More importantly, by taking that leap, Ali-Jackson believes she changed the trajectory of her career—and her life.
“At a small private company, you don’t have the safety net of the substantial resources, both financially and operationally, of a large public company,” she says. “I became more than a legal representative; I became an entrepreneur—someone knowledgeable about and involved in the business of the company. I also came to realize that a businessperson can also be an engineer of social and economic justice, things I’ve always been passionate about.”
That insight would propel Ali-Jackson to cofound several small pharmaceutical companies, including Ception Therapeutics, Inc. (2006) and Ceptaris Theraputics, Inc. (2011). As a co-founder of these companies, Ali-Jackson saw the positive long-term impacts that an entrepreneur could have on her employees.
“We created jobs for people, and as a result of that, when those companies were sold, our employees shared in that profit,” Ali-Jackson says. “That was life-changing for me and my colleagues. As the daughter of high-school-educated parents, I’m blessed to have used my education to not only create opportunities for myself, but others as well.”
Valuing Balance
Her most recent venture—Aclaris Therapeutics, founded in 2012—finds Ali-Jackson in a familiar role of helping her employees strike a healthy work-life balance: opportunities to work at home, flexible summer work schedules—the list goes on.
“From the very beginning, I made it my mission to try to create a workplace for people who value their personal lives as much as their professional success,” she says. “Employees who feel like their job fits their life will often go the extra mile to achieve business objectives.”
For Ali-Jackson, that concern for employee wellbeing isn’t just good business or savvy PR; it’s deeply personal.
In 1994, her toddler son, Ross, was killed in a car accident. In the wake of the tragedy, Ali-Jackson’s employer allowed her to work from home—rare, at that time, for someone in the legal department. But when she discovered her female colleagues weren’t being offered the same flexibility, Ali-Jackson vowed to do something about it.

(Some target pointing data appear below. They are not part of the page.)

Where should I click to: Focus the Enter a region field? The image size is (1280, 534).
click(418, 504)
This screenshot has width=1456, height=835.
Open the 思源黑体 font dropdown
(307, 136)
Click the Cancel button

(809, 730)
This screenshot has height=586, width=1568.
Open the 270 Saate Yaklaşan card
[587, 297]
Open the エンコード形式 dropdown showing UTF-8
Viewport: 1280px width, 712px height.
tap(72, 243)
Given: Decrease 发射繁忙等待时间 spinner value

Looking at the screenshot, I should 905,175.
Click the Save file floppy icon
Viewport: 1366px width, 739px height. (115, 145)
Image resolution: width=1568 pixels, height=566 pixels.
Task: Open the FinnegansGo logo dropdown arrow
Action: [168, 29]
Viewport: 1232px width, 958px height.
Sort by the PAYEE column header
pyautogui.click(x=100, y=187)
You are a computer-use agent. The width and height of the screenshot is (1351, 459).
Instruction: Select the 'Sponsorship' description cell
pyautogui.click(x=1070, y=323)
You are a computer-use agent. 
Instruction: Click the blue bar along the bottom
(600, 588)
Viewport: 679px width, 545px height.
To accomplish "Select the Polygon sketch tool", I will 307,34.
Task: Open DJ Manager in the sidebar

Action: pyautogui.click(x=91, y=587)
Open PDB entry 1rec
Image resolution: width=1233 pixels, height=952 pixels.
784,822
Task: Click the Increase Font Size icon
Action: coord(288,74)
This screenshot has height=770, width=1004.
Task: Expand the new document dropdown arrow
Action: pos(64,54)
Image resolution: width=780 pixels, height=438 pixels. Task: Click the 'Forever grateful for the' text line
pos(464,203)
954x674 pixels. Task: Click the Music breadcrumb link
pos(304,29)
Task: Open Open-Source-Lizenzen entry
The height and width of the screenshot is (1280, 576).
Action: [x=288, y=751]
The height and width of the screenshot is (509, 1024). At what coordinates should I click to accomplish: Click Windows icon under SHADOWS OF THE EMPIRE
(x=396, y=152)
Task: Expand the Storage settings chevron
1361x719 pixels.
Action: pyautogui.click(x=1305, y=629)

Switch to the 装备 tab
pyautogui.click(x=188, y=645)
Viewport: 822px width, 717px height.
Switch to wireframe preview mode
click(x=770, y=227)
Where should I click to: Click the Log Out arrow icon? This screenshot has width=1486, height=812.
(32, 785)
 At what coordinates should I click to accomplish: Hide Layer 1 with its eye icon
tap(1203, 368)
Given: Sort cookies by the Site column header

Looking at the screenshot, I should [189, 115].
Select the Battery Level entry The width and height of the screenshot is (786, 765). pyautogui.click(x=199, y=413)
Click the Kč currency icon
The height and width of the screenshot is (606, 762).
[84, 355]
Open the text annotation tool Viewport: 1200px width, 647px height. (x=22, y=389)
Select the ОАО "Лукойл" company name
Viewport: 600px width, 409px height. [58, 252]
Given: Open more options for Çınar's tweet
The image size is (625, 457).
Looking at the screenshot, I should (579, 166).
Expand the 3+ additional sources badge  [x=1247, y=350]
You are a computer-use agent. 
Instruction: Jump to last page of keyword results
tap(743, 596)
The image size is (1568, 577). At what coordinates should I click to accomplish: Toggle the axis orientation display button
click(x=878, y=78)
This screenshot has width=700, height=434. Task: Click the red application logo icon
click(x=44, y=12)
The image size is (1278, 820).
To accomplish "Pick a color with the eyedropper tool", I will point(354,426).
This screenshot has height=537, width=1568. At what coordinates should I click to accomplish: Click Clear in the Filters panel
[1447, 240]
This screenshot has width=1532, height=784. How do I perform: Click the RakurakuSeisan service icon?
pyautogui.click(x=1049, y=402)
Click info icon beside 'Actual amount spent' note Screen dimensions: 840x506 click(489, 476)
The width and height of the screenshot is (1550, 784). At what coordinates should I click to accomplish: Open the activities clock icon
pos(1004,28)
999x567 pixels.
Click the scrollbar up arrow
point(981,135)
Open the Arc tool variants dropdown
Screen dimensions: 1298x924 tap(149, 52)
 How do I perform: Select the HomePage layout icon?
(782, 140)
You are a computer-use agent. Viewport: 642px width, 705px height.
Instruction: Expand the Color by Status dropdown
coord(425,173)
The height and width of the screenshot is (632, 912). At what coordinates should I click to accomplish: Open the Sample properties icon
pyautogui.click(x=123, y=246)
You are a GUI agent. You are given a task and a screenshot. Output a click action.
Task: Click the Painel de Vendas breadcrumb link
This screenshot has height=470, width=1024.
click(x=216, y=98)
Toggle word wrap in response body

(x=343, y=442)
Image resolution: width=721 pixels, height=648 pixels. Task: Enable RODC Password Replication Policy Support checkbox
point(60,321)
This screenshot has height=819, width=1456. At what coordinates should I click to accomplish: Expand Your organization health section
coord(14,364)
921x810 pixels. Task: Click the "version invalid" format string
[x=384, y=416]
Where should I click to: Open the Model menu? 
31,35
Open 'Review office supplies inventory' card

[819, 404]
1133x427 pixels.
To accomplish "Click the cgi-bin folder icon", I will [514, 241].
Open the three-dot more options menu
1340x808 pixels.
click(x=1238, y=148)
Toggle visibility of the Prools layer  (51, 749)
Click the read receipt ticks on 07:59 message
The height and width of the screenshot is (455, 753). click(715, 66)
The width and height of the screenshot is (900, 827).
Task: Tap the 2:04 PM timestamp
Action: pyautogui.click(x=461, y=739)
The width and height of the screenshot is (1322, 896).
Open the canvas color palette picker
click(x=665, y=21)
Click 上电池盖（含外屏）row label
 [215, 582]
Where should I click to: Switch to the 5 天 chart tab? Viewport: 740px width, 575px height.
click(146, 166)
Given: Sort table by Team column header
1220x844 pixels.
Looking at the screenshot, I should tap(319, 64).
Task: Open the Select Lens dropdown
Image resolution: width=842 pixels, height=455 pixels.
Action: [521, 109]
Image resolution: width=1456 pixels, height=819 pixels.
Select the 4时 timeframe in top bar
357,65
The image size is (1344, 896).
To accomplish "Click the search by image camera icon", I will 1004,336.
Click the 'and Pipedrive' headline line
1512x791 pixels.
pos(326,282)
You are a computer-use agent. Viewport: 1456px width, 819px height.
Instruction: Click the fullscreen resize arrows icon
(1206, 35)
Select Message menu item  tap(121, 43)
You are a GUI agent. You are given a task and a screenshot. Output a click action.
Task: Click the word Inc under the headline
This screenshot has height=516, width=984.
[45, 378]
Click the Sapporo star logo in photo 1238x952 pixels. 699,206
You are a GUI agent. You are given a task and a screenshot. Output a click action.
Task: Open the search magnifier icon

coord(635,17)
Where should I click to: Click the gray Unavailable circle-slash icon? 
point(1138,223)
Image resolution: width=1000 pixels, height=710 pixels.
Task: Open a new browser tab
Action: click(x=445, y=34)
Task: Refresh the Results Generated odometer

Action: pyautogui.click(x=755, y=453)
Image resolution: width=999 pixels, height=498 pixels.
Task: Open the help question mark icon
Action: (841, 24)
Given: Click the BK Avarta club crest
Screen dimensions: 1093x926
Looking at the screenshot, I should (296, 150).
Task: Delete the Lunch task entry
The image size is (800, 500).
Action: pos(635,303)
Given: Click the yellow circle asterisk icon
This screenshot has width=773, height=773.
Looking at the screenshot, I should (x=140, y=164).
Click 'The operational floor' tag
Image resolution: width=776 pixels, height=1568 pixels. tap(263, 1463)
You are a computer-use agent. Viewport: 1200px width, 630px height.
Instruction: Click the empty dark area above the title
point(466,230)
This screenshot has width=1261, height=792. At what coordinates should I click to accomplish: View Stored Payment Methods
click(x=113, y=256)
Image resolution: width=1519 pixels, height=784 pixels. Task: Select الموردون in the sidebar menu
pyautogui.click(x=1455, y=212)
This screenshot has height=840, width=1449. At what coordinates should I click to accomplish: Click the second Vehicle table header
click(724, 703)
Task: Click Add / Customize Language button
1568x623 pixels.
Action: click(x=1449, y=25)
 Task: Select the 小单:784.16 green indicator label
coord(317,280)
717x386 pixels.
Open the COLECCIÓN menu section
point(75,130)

“Workplace flexibility should not be limited to only those who suffer a personal tragedy or health challenges,” Ali-Jackson says. “To quote the professor and activist Angela Davis, ‘I am no longer accepting the things I cannot change. I am changing the things I cannot accept.’”
It’s these kinds of career and life lessons that Ali-Jackson has tried to impart to her three daughters: an attorney at Kirkland & Ellis in Los Angeles; a first-year law student at the University of Pennsylvania; and a sophomore neuroscience major at the same school.
“I have tried to instill in my daughters that their definition of success should not be inwardly focused” Ali-Jackson says. “Audrey Hepburn said, ‘You have two hands: one for helping yourself and one for helping others.’ Being successful should be inclusive and not exclusive. If my daughters take the less safe path and create new companies and jobs for themselves as well as others, I will have succeeded.”